## Problem statement
Can you reproduce the data beneath, keeping every line exact?

****************************************

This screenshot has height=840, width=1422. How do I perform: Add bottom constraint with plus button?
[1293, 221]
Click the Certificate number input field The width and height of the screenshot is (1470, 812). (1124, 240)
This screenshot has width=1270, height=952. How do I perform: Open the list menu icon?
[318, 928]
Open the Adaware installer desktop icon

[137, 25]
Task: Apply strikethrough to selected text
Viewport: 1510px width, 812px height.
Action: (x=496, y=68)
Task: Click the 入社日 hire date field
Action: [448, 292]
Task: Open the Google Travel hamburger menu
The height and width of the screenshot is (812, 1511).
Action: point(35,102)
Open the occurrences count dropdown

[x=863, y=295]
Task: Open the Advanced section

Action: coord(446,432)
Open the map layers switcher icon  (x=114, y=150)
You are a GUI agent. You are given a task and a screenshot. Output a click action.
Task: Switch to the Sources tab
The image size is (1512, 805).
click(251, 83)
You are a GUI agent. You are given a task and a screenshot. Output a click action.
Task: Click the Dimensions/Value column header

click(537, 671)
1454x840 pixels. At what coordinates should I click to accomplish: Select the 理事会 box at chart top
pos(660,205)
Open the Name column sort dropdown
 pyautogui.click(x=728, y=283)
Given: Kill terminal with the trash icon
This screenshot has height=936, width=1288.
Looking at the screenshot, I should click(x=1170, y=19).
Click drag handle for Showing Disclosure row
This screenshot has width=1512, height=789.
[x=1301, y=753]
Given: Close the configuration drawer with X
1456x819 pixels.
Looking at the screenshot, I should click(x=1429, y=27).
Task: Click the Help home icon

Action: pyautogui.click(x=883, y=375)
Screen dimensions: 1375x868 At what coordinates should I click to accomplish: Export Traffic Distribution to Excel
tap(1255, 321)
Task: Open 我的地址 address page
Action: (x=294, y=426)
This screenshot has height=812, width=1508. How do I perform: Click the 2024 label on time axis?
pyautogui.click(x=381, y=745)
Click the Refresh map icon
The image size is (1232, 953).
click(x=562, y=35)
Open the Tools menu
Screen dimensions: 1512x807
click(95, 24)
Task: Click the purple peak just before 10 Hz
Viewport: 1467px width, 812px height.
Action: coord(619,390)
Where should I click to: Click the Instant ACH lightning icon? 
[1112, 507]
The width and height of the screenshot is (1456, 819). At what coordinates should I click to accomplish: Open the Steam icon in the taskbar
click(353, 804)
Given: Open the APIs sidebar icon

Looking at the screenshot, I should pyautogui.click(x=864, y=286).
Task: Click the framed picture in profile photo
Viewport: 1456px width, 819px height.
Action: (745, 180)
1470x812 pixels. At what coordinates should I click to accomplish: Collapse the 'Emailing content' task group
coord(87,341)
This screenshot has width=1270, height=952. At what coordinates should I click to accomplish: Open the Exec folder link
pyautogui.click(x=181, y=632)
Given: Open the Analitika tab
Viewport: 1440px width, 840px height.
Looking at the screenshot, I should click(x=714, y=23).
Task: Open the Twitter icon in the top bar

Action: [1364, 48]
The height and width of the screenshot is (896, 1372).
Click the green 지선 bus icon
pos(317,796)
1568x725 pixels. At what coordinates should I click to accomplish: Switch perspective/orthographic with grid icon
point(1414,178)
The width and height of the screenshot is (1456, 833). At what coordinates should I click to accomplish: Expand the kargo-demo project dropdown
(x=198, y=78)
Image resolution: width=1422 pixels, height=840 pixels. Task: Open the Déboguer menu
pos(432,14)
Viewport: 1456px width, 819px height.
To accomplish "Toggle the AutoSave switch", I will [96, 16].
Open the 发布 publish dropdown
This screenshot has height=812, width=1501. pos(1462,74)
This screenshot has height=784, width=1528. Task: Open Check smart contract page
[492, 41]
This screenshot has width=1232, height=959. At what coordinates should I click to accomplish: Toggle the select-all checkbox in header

****************************************

## Result
This screenshot has height=840, width=1422. How do I perform: Add bottom constraint with plus button?
[1293, 221]
Click the Certificate number input field The width and height of the screenshot is (1470, 812). (1124, 240)
This screenshot has width=1270, height=952. How do I perform: Open the list menu icon?
[318, 928]
Open the Adaware installer desktop icon

[137, 25]
Task: Apply strikethrough to selected text
Viewport: 1510px width, 812px height.
Action: (x=496, y=68)
Task: Click the 入社日 hire date field
Action: [448, 292]
Task: Open the Google Travel hamburger menu
The height and width of the screenshot is (812, 1511).
Action: point(35,102)
Open the occurrences count dropdown

[x=863, y=295]
Task: Open the Advanced section

Action: coord(446,432)
Open the map layers switcher icon  (x=114, y=150)
You are a GUI agent. You are given a task and a screenshot. Output a click action.
Task: Switch to the Sources tab
The image size is (1512, 805).
click(251, 83)
You are a GUI agent. You are given a task and a screenshot. Output a click action.
Task: Click the Dimensions/Value column header

click(537, 671)
1454x840 pixels. At what coordinates should I click to accomplish: Select the 理事会 box at chart top
pos(660,205)
Open the Name column sort dropdown
 pyautogui.click(x=728, y=283)
Given: Kill terminal with the trash icon
This screenshot has height=936, width=1288.
Looking at the screenshot, I should click(x=1170, y=19).
Click drag handle for Showing Disclosure row
This screenshot has width=1512, height=789.
[x=1301, y=753]
Given: Close the configuration drawer with X
1456x819 pixels.
Looking at the screenshot, I should click(x=1429, y=27).
Task: Click the Help home icon

Action: pyautogui.click(x=883, y=375)
Screen dimensions: 1375x868 At what coordinates should I click to accomplish: Export Traffic Distribution to Excel
tap(1255, 321)
Task: Open 我的地址 address page
Action: (x=294, y=426)
This screenshot has height=812, width=1508. How do I perform: Click the 2024 label on time axis?
pyautogui.click(x=381, y=745)
Click the Refresh map icon
The image size is (1232, 953).
click(x=562, y=35)
Open the Tools menu
Screen dimensions: 1512x807
click(95, 24)
Task: Click the purple peak just before 10 Hz
Viewport: 1467px width, 812px height.
Action: coord(619,390)
Where should I click to: Click the Instant ACH lightning icon? 
[1112, 507]
The width and height of the screenshot is (1456, 819). At what coordinates should I click to accomplish: Open the Steam icon in the taskbar
click(353, 804)
Given: Open the APIs sidebar icon

Looking at the screenshot, I should pyautogui.click(x=864, y=286).
Task: Click the framed picture in profile photo
Viewport: 1456px width, 819px height.
Action: (745, 180)
1470x812 pixels. At what coordinates should I click to accomplish: Collapse the 'Emailing content' task group
coord(87,341)
This screenshot has width=1270, height=952. At what coordinates should I click to accomplish: Open the Exec folder link
pyautogui.click(x=181, y=632)
Given: Open the Analitika tab
Viewport: 1440px width, 840px height.
Looking at the screenshot, I should click(x=714, y=23).
Task: Open the Twitter icon in the top bar

Action: [1364, 48]
The height and width of the screenshot is (896, 1372).
Click the green 지선 bus icon
pos(317,796)
1568x725 pixels. At what coordinates should I click to accomplish: Switch perspective/orthographic with grid icon
point(1414,178)
The width and height of the screenshot is (1456, 833). At what coordinates should I click to accomplish: Expand the kargo-demo project dropdown
(x=198, y=78)
Image resolution: width=1422 pixels, height=840 pixels. Task: Open the Déboguer menu
pos(432,14)
Viewport: 1456px width, 819px height.
To accomplish "Toggle the AutoSave switch", I will [96, 16].
Open the 发布 publish dropdown
This screenshot has height=812, width=1501. pos(1462,74)
This screenshot has height=784, width=1528. Task: Open Check smart contract page
[492, 41]
This screenshot has width=1232, height=959. At what coordinates should I click to accomplish: Toggle the select-all checkbox in header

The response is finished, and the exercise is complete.